Dataset excerpts
==================================================

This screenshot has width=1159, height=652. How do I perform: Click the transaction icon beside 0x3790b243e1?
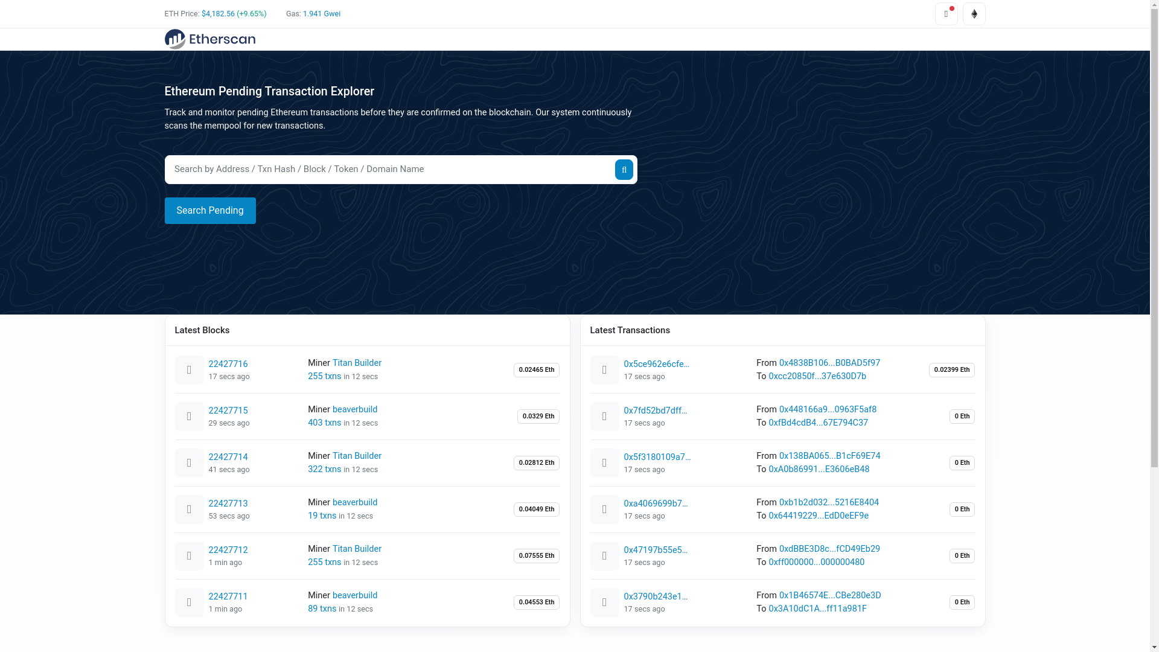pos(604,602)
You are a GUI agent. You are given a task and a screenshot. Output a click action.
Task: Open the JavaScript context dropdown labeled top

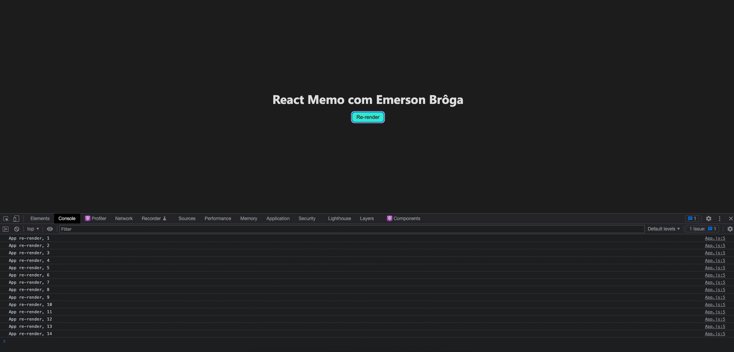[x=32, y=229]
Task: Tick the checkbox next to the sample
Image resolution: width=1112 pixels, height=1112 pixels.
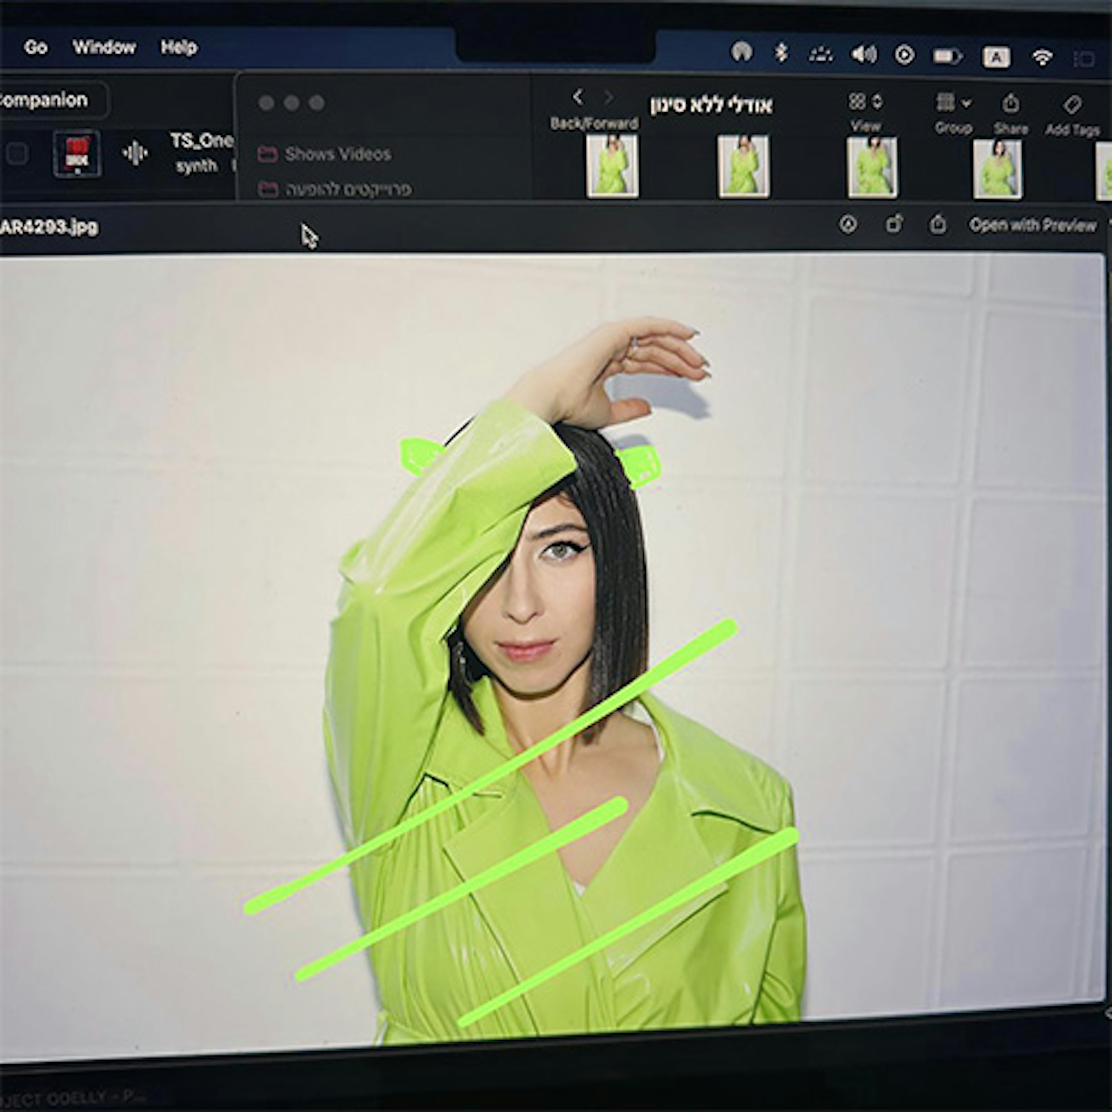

==================================================

### BRIEF
Leaving out every picture, transcribe exactly the lines from the line that contains "Task: Tick the checkbox next to the sample" through the final line of the entries above.

### EXERCISE ANSWER
Task: Tick the checkbox next to the sample
Image resolution: width=1112 pixels, height=1112 pixels.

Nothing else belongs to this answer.